Let’s say your machine learning model performs better than than you expect it to in the test set. You are happy. Well, you should be. Now, you release the model to the world, or say you apply the model on different data. But, then something awful happens. Oops! your model performs worse than it did in your test set. And not just worse, it does not make a single accurate prediction. The model which you trained for hours and gave a great R2 value is abandoning you now. You spend hours in debugging. Then, you find the culprit: data leakage.
Data Leakage is the creation of unexpected additional information in the training data, allowing a model or machine learning algorithm to make unrealistically good predictions.
Data leakage can happen when the data you are using to train a machine learning algorithm contains the information you are trying to predict.

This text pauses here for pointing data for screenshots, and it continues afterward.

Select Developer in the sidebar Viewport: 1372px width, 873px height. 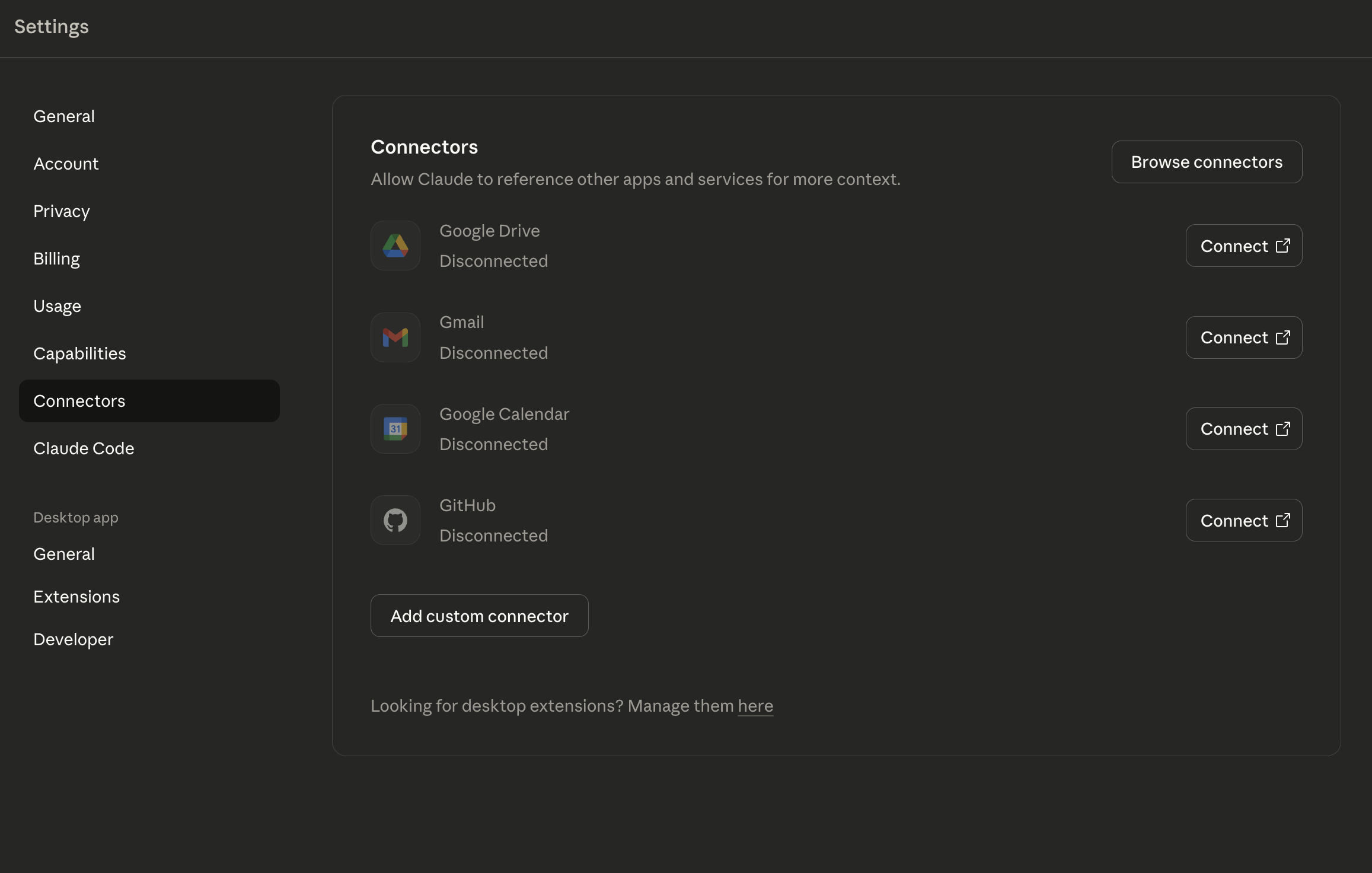click(x=74, y=639)
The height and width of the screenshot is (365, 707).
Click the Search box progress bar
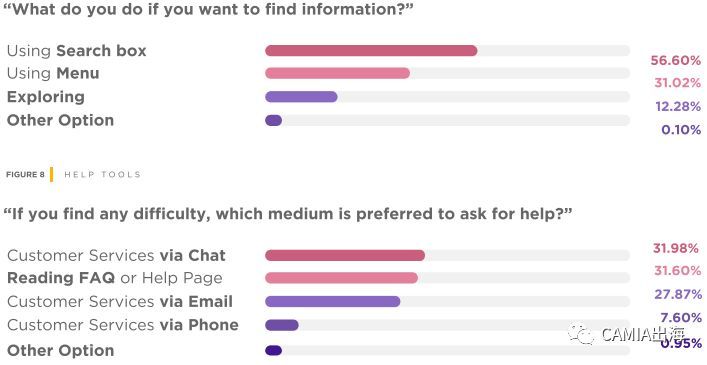(x=371, y=50)
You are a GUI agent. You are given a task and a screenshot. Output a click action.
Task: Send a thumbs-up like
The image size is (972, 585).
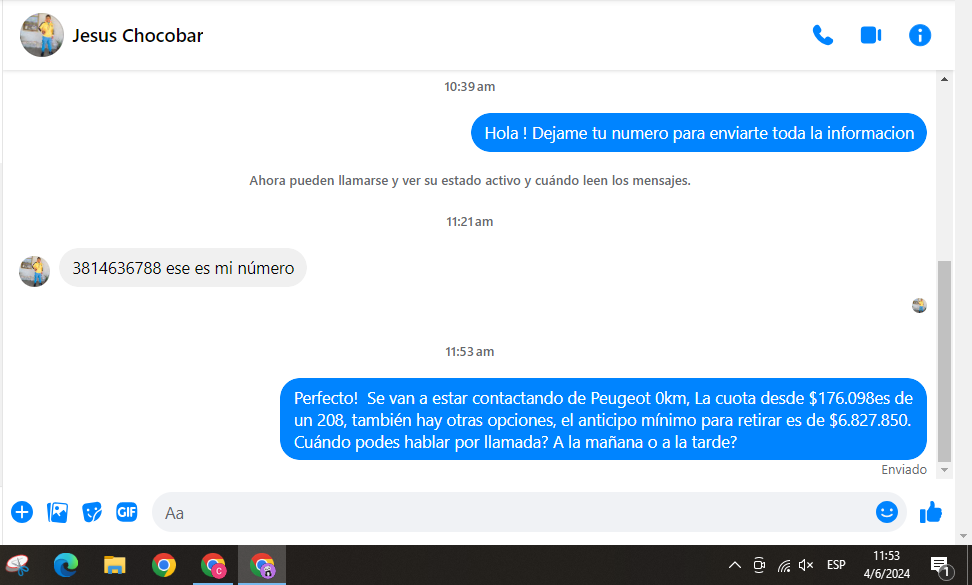[931, 512]
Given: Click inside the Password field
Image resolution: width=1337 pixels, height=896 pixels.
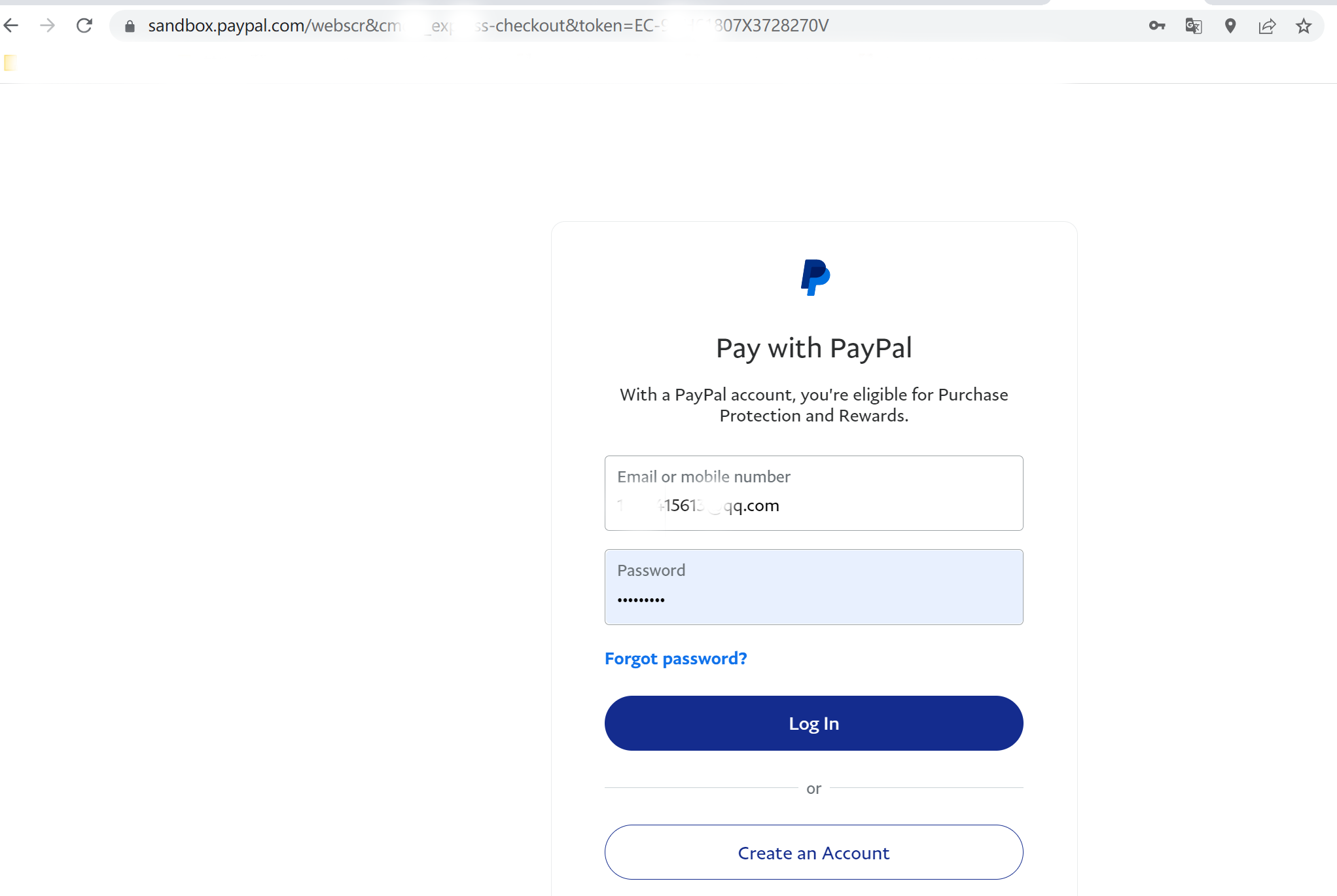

For example, you want to train a machine learning algorithm to classify whether the image contains a hot dog or not. And you train your model with the following images:
Your classifier may seem to do well on most hot dogs but it may decide a hot dog is a thing which has yellow sausage on it. So, it may not recognize this as a hot dog.
In this case, the yellow sausage gave your model too much predictive power and your model is using it to cheat on its predictions.
You can minimize data leakage by:
Before building the model, look for features highly correlated with the target value. Also, if your model is performing too good to be true, it may be an indication of data leakage. Data leakage is one the most common machine learning problems. So, it must be taken care of.